Huskies lose two scholarships
March 2, 2006
The NIU football team will lose two football scholarships, according to the Academic Progress Rates report released Wednesday by the NCAA.
The report is used to identify schools with athletes who are not achieving scholastic performance standards and penalizes the programs with a loss of scholarships.
A total of eight football programs were penalized, including five MAC schools. Temple was the biggest loser with nine scholarships lost, followed by six from Toledo, five from Western Michigan, three from Buffalo and two from NIU. The other schools losing scholarships are New Mexico State, Hawaii and Middle Tennessee.
A total of 99 Division I teams from 65 universities will lose scholarships for not reaching academic performance standards, which is less than 2 percent nationwide.
The penalties were handed out disproportionately to the MAC. The ACC, Big East, Big Ten, Big 12, Southeastern and Pac-10 conferences did not lose any football scholarships and only saw seven total teams get penalized.
The APR serves as a measure of each school’s academic eligibility and retention of student athletes. On a scale of 1,000, the APR for a program must be below 925 in order to avoid penalties.

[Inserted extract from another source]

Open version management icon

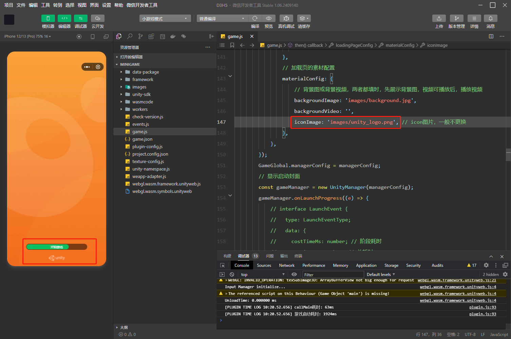tap(456, 18)
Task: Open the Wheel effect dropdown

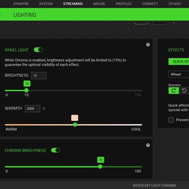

An APR of 925 equals about a 60 percent graduation rate.
In addition, 17 Division I basketball programs lost scholarships, including the MAC’s Kent State.
Eight schools are still in the process of being evaluated: Arizona, Arizona State, Northern Arizona, Kansas, San Diego State, San Jose State, Texas A&M and Tulane.
The NCAA will send warning letters to historically poor academically performing schools next year and those schools also could face loss of scholarships in 2007-08. In 2008-09, a ban from postseason play could occur.
NIU Athletic Director Jim Phillips and NIU football coach Joe Novak could not be reached for comment as of press time.